→ **Instructions to follow**: Here is a block of entries. Write out its lines exactly, from the first through the one containing "Toggle Vertical Mode for the table".

→ **Provided entries**:
-*-
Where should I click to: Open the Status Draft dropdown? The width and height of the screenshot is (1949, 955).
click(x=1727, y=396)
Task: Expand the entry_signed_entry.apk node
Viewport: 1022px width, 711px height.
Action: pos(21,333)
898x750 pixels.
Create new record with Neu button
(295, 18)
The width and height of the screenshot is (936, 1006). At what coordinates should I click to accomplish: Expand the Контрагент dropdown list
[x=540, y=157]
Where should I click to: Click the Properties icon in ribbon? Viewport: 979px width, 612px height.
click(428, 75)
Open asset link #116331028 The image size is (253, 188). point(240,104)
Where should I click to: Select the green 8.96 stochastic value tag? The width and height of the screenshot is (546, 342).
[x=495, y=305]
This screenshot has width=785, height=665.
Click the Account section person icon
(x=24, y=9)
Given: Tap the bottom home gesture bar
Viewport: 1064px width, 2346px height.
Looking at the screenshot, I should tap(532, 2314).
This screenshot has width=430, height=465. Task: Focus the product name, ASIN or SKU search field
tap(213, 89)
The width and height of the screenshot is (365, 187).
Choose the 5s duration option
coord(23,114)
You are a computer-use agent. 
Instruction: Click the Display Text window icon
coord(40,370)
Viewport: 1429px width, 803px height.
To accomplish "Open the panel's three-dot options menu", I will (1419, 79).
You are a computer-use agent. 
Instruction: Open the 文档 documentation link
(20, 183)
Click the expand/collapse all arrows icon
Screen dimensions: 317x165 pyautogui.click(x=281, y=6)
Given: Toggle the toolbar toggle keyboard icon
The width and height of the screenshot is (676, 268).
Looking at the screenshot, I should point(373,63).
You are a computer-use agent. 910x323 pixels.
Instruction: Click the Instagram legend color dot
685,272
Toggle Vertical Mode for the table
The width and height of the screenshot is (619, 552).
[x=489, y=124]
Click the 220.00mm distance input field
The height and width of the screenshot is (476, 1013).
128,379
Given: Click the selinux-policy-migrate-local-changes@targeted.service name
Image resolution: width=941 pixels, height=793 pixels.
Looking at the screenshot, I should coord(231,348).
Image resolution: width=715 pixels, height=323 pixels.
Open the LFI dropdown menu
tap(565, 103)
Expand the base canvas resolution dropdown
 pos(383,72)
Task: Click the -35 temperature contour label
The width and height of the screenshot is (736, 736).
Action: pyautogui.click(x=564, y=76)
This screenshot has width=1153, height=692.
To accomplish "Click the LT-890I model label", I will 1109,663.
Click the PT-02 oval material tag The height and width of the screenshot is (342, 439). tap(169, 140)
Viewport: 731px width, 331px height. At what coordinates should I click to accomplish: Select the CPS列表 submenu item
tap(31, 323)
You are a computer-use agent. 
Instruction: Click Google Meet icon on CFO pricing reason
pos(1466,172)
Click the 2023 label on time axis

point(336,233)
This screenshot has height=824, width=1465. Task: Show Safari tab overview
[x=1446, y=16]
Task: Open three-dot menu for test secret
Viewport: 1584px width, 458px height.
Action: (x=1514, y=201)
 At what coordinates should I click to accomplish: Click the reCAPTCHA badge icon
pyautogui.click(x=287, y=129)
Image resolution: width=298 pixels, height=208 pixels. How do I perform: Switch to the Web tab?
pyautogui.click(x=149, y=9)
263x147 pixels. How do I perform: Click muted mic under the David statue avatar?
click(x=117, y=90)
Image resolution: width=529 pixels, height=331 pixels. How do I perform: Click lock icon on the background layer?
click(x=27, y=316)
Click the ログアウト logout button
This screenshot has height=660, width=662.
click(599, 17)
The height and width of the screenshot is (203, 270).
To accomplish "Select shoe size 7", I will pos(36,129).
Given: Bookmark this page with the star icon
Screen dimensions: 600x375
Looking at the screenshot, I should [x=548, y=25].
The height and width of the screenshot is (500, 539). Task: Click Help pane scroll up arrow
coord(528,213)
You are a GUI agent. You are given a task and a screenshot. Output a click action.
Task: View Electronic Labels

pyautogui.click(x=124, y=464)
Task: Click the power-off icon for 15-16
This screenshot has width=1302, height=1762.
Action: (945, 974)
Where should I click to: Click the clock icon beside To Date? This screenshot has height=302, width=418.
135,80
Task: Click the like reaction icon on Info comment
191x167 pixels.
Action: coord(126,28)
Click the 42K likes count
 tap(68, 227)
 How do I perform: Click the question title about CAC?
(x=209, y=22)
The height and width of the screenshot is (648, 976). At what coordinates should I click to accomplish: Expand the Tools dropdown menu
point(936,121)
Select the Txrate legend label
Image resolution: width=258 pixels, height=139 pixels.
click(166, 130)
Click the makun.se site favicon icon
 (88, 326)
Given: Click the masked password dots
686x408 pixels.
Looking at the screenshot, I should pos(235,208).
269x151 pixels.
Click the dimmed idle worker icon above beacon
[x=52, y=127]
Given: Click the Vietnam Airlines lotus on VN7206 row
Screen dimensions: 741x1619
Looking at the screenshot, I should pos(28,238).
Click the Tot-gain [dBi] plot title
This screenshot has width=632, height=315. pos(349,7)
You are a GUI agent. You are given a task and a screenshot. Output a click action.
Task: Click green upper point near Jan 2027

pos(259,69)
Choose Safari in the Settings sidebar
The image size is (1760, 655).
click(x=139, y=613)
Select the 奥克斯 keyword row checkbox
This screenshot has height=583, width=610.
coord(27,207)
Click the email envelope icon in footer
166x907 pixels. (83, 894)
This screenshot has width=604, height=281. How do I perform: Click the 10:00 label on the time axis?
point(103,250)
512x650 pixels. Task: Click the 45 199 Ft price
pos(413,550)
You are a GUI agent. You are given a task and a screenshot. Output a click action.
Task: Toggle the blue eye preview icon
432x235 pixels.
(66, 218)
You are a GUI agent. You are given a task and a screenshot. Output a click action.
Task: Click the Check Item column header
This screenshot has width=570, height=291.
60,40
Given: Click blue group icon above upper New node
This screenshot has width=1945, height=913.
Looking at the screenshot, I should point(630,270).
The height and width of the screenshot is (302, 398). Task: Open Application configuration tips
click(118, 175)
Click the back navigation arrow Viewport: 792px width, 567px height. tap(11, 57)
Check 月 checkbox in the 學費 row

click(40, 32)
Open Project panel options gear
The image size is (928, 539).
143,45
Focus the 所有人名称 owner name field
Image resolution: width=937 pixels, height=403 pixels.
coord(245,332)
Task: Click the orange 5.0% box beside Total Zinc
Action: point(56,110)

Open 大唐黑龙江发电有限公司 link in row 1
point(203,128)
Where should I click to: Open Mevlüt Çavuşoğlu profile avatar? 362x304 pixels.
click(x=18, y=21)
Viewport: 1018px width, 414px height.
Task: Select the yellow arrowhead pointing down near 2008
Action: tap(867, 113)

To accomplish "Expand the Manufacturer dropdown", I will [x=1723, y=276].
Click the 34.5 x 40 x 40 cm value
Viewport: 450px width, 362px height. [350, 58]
-*-
→ **Completed exercise**:
Where should I click to: Open the Status Draft dropdown? The width and height of the screenshot is (1949, 955).
click(x=1727, y=396)
Task: Expand the entry_signed_entry.apk node
Viewport: 1022px width, 711px height.
Action: pos(21,333)
898x750 pixels.
Create new record with Neu button
(295, 18)
The width and height of the screenshot is (936, 1006). At what coordinates should I click to accomplish: Expand the Контрагент dropdown list
[x=540, y=157]
Where should I click to: Click the Properties icon in ribbon? Viewport: 979px width, 612px height.
click(428, 75)
Open asset link #116331028 The image size is (253, 188). point(240,104)
Where should I click to: Select the green 8.96 stochastic value tag? The width and height of the screenshot is (546, 342).
[x=495, y=305]
This screenshot has width=785, height=665.
Click the Account section person icon
(x=24, y=9)
Given: Tap the bottom home gesture bar
Viewport: 1064px width, 2346px height.
Looking at the screenshot, I should tap(532, 2314).
This screenshot has width=430, height=465. Task: Focus the product name, ASIN or SKU search field
tap(213, 89)
The width and height of the screenshot is (365, 187).
Choose the 5s duration option
coord(23,114)
You are a computer-use agent. 
Instruction: Click the Display Text window icon
coord(40,370)
Viewport: 1429px width, 803px height.
To accomplish "Open the panel's three-dot options menu", I will (1419, 79).
You are a computer-use agent. 
Instruction: Open the 文档 documentation link
(20, 183)
Click the expand/collapse all arrows icon
Screen dimensions: 317x165 pyautogui.click(x=281, y=6)
Given: Toggle the toolbar toggle keyboard icon
The width and height of the screenshot is (676, 268).
Looking at the screenshot, I should point(373,63).
You are a computer-use agent. 910x323 pixels.
Instruction: Click the Instagram legend color dot
685,272
Toggle Vertical Mode for the table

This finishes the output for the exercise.